== What the task asks ==
Rescale all of the material below. Reproduce every line with its wording unchanged, multiply each coordinate in the answers by 2.3, round to the nearest whole number with halves going up, and leave the pictures out.

== Data to use ==
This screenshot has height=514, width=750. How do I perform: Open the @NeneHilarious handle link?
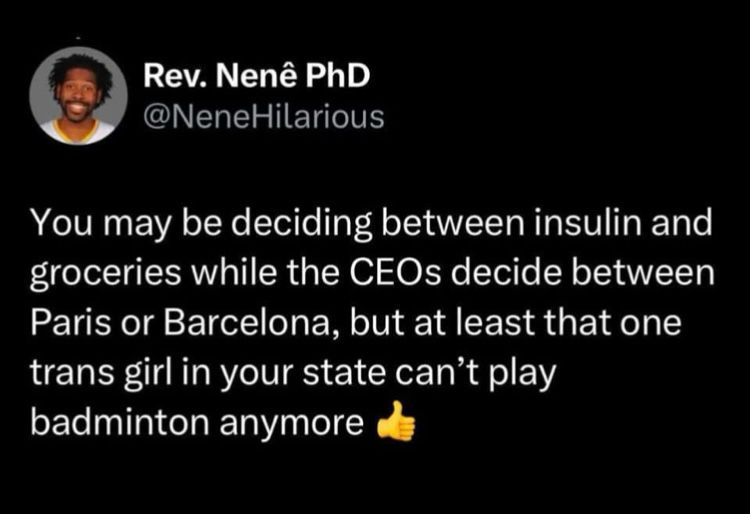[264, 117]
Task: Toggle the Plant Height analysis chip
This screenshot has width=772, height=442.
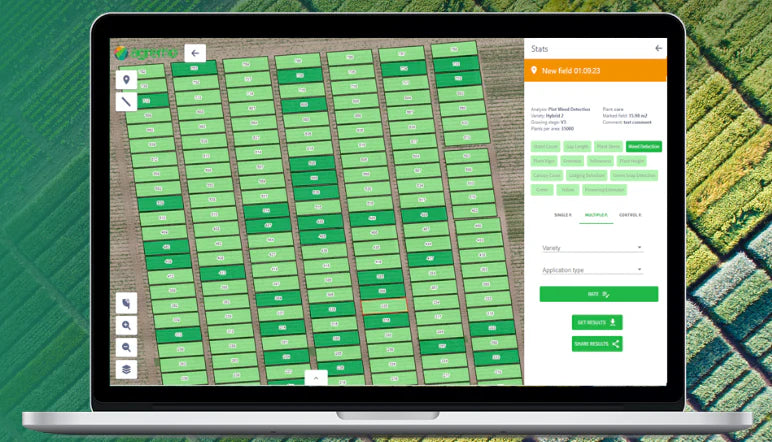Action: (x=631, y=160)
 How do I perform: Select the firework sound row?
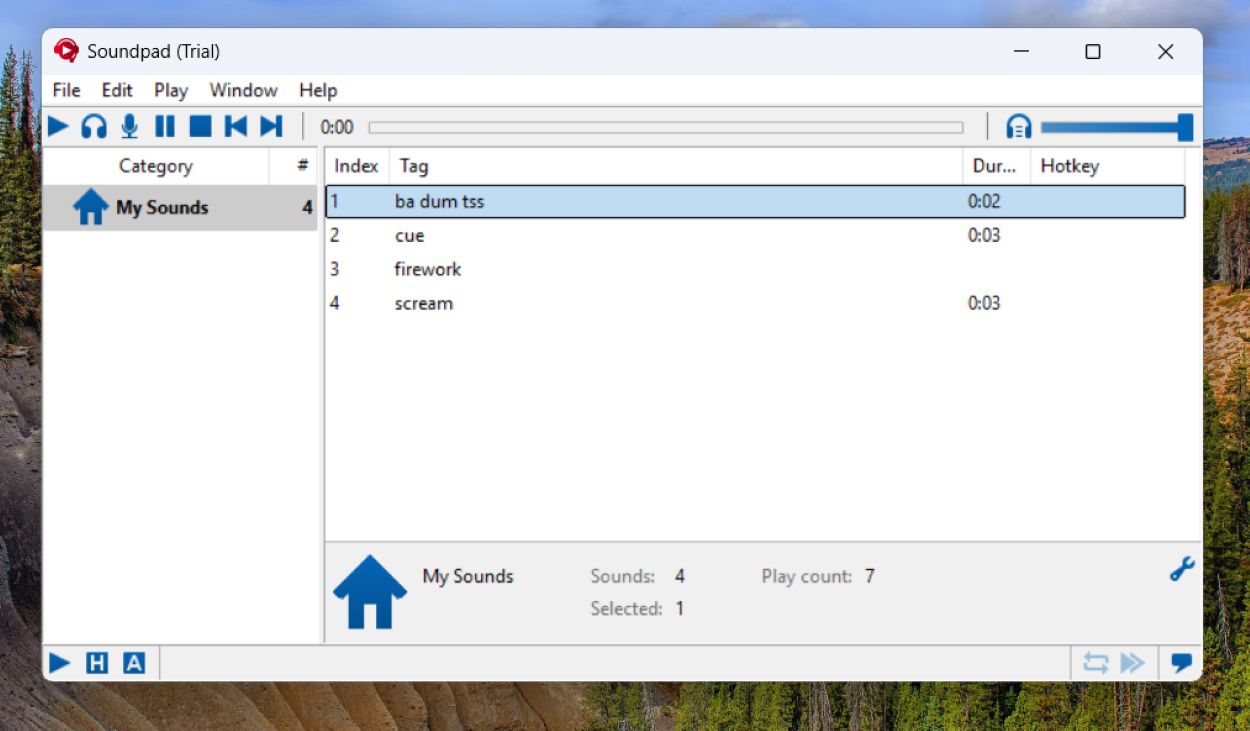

== Solution ==
This screenshot has height=514, width=750. How do I perform: Open the @NeneHilarious handle link?
[607, 269]
Task: Toggle the Plant Height analysis chip
This screenshot has width=772, height=442.
Action: (x=1451, y=368)
 How do I perform: Select the firework sound row?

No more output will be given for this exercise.